Hawk said, “Ain’t good enough. You gotta kill him.”

“That right, Harry? Do I? Do I have to kill you?”

Harry shook his head. He made a croaking sound.

“You gotta kill him,” Hawk said.

I stepped away from Harry. “Remember what I told you,” I said.

Hawk said, “Spenser, you a goddamned fool.”

“I can’t kill a man lying there on the floor,” I said.

Hawk shook his head, spit through the open door into the repair bay, and shot Harry in the middle of the forehead.

“I can,” he said.

CHAPTER 32

Mel Giacomin’s office was on a side street just off Reading Square. It was a private home that had been remodeled as an office. The secretarial pool sat out front in a big open room, and Mel and a couple of other men had private offices down the hall. Past Mel’s office was the kitchen, which had been left intact, and there were cups and a box of doughnuts and instant coffee and Cremora on the kitchen table. Mel was in there drinking coffee when I showed up.

“What the hell do you want?” he said.

“Clever repartee,” I said.

“What?”

“I want to talk about fire insurance,” I said.

“I don’t want to sell you any.”

“It’s about fire insurance you’ve already sold, like to Elaine Brooks.”

Mel looked at me.

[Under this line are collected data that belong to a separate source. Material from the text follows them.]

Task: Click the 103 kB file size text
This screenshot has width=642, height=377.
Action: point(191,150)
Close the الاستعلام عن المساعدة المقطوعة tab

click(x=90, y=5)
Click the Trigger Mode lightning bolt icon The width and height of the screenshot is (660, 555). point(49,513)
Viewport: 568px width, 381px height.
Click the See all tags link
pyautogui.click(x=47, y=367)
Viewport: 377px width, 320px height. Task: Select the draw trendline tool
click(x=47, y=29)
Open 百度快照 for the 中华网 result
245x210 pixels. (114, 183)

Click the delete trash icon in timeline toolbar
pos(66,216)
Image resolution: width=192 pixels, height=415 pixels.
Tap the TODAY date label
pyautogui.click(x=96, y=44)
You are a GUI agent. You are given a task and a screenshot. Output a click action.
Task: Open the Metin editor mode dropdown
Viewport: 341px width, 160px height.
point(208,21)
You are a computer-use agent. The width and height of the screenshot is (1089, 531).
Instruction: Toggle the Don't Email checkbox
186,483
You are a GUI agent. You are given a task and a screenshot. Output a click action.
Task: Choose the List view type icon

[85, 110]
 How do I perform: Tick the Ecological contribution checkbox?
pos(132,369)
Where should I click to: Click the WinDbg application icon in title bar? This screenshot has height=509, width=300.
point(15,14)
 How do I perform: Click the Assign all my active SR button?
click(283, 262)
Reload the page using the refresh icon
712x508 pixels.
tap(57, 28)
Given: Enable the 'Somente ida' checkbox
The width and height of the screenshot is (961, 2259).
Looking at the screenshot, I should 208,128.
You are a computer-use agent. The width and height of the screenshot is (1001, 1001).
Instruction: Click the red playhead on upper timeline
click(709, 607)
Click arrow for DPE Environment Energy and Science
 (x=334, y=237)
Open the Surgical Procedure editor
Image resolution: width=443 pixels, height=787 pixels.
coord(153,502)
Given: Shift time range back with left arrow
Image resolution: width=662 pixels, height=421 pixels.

He opened his mouth and closed it. “I didn’t …” he started. “I …” A woman with red hair in a frizz came into the kitchen. She wore a lime-green sweater and a pair of white pants that had been tight when she was ten pounds lighter.

“Let’s talk in your office,” I said.

Giacomin nodded and I followed him next door. We went in. He shut the door.

“What do you want?” he said when he got behind
his desk. He was wearing a tan glen plaid three-piece suit and a blue-figured tie and a white shirt with light tan-and-blue double stripes in it. The vest gapped two inches at the waist, revealing belt buckle and shirt.

“I’ll make it short,” I said. “I know the arson scam. And I can prove it.”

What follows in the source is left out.